When I opened the file [of my professor], I noticed that a lot of the figures have been altered. In several cases he took a bar graph (looks like a screenshot from a Prism file) and then covered one of the bars with a different bar. The new bar would have a different height and number of significance asterisks than the original one. I could move over the replacement bar and see the original figure – the replacement was clearly cropped out of a different figure and pasted onto this one. […] I talked to a few other students about this. They think it’s possible he’s just lazy or doesn’t know how to use Prism. Like maybe his students repeated an experiment and that changed the results, but he didn’t want to (or know how to) update the figure in Prism so he just pasted the new bar on top? This seems sketchy to me, and I don’t think it explains the difference from his published figure either. […] I’m hesitant to ask him directly. If he actually isfalsifyingdata, it’s not like he’s going to admit it to me. I’d prefer to speak with the department chair and see what she recommends. However my classmates think going over his head without first asking for an explanation would be wrong. I’m really at a loss for what to do.
Here are some of the replies this PhD student received:
I think it’s quite weird that you are worried that it may reflect badly on you if you ask him directly. Yet, you think that the more drastic approach of going to the chair is less worrying.

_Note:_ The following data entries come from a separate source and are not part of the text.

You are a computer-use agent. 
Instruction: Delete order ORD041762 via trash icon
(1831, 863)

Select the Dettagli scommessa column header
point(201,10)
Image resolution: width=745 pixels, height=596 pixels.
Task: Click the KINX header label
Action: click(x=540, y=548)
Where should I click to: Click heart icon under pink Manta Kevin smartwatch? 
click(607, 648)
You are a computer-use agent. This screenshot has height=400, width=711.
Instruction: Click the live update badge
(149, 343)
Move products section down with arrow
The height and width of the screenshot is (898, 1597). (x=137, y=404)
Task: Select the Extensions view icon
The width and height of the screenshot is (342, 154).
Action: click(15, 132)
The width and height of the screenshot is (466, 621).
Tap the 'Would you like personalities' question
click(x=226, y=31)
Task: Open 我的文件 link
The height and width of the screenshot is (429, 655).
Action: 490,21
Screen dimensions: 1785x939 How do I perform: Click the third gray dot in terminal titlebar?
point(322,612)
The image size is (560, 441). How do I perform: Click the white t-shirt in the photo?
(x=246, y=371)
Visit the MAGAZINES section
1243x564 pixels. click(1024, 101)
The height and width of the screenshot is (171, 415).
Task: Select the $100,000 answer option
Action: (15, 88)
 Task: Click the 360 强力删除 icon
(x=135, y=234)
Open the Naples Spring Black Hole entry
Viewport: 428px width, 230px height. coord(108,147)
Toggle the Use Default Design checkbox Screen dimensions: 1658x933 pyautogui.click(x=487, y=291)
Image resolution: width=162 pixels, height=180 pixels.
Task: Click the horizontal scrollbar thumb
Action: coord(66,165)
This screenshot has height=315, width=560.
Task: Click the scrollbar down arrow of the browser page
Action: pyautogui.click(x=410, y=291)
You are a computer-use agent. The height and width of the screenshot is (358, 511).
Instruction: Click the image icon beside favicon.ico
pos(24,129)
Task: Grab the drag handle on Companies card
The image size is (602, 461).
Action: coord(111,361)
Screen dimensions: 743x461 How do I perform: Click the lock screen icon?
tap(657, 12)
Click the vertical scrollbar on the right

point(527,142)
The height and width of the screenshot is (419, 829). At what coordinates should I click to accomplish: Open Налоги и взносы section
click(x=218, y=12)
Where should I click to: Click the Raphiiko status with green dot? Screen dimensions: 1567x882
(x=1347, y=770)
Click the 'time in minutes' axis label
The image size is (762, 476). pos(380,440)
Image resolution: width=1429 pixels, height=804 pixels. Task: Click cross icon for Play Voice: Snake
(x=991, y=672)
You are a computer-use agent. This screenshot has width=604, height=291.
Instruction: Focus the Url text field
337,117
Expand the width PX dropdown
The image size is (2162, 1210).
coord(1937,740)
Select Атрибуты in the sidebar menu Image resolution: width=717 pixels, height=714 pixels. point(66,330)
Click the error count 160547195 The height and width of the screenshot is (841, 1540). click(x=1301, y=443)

You don’t have evidence of misconduct and there are only downsides to yourself from making accusations. I’d say forget about it.
I think a good and non-accusatory way to go about it is (if initially via email): ‘Hi X, I’ve noticed that there are revisions to the graphs in the PowerPoint. Did you happen to obtain more evidence/data changing the original graphs and supporting your conclusions? If so, what steps or projects are you pursuing after the new information?’
Which of these advices do you prefer? Or would you consider a different approach?
Source: Reddit, AskAcademia, ‘Not Sure if What I’m Seeing is Research Misconduct?’
6 Science’s Self-Correction
Discoveries of falsehoods in research are traditionally met with a defensive system of self-correction known as retractions. This quite simply means that a ‘contaminated’ publication is flagged but not withdrawn from the public domain. A note is attached to the paper that states it has been ‘retracted.’ Retraction can take place with or without the author’s consent and can be argued on the grounds of methodological or theoretical flaws, or because research misconduct was identified.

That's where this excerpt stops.